Carolina Panthers agree to terms with wide receiver Jerricho Cotchery
03/20/2014 1:12 PM
02/03/2015 3:53 PM
The Panthers took their first big step in trying to replace Steve Smith and the other receivers they lost by signing Jerricho Cotchery on Thursday, although Cotchery indicated he wouldn’t try to be the next Smith.
Or even wear his number.
Cotchery, who has had No. 89 for nine of his 10 NFL seasons, hasn’t decided what number he’ll wear with the Panthers. But he said it wouldn’t be 89, which Smith is wearing in Baltimore this season.
“Steve is one of my favorite players, not just receivers. He competes every Sunday and it’s been fun to watch him play,” Cotchery said during a conference call with reporters. “He’s been the face around here for a long time. So I definitely wouldn’t even think about touching that number.”
Cotchery, 31, chose the Panthers over Pittsburgh, where he played the past three seasons.
The former N.C. State standout signed a five-year deal with the Panthers, although the final three years are voidable. In essence, it’s a two-year contract worth $5 million, with the only guaranteed money the $2.25 million signing bonus.
Cotchery, who caught a career-high 10 touchdown passes last season, is the first receiver to sign with the Panthers during free agency. Last week, the team cut Smith, the franchise’s all-time receiving leader, and saw Brandon LaFell, Ted Ginn Jr. and Domenik Hixon sign elsewhere.
Cotchery didn’t let the mass exodus deter him. He said the Panthers have other offensive weapons – he mentioned quarterback Cam Newton, tight end Greg Olsen and the running backs – and knows more receiving help is on the way.
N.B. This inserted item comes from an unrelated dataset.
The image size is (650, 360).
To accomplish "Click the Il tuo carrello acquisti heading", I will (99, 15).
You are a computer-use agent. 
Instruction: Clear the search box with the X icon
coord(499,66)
“I’m another piece in the puzzle,” he said. “And I’m sure they’re going to keep putting this thing together.”
General manager Dave Gettleman said Cotchery's experience and versatility will benefit the Panthers.
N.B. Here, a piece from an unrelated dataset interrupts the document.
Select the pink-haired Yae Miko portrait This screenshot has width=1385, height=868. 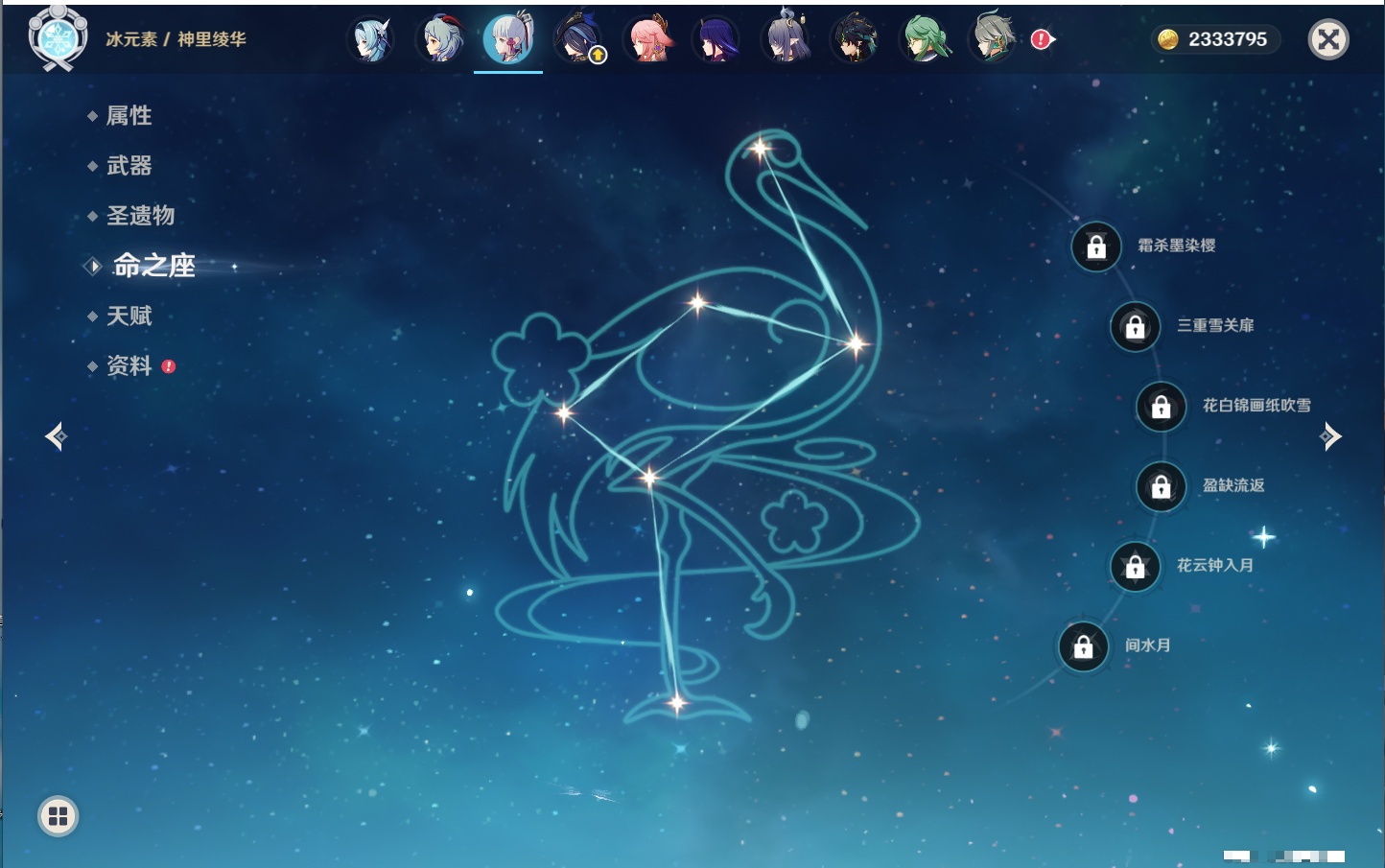click(648, 40)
"Jerricho is an experienced player who can help at a number of receiving positions," Gettleman said in a text message. "He was particularly effective in the red zone last year and we look forward to having him in Carolina."
Cotchery was not a No. 1 receiver for the Steelers, and hasn’t been since early in his career with the New York Jets. But he has good size (6-foot-1, 200 pounds) and is a physical receiver along the lines of San Francisco’s Anquan Boldin.
Cotchery became Ben Roethlisberger’s favorite red-zone target last season, when he finished in the top 10 in the league in receiving touchdowns.
“I left Ben Roethlisberger. So if you’re going to leave a quarterback like that, you better be sure that you’re going to go to someone that can play at a high level,” Cotchery said. “And I think we have that here with Cam Newton.”
Cotchery downplayed the effect Newton’s ankle surgery this week would have on his ability to develop a rhythm with a receiving corps. Newton will miss the organized team activities this spring, but he is expected to be ready for training camp in July.
Cotchery balked at comparing Newton and Roethlisberger, who has played in three Super Bowls and won two of them.
“They’re different players. You don’t want to go there and compare,” Cotchery said. “I had a blast playing with Ben. I always dreamed of playing with a quarterback like him. Those three years were very special. So it’s definitely tough when you leave a guy like that.”
But Cotchery said he felt comfortable during his visit with the Panthers this week and is excited about joining a team that made the playoffs last season.
Cotchery, who grew up in Birmingham, Ala., before playing for the Wolfpack from 2000 to 2003, said moving to Charlotte will be like coming home. His wife, Mercedes, is a Charlotte native who also attended N.C. State.
“I’m excited about this opportunity, and once I came down on the visit I felt comfortable with everyone on the staff and I feel like they had a great plan for me,” Cotchery said. “It’s home. I’m coming back home, and it’s just a great opportunity to add to what they’ve been doing.”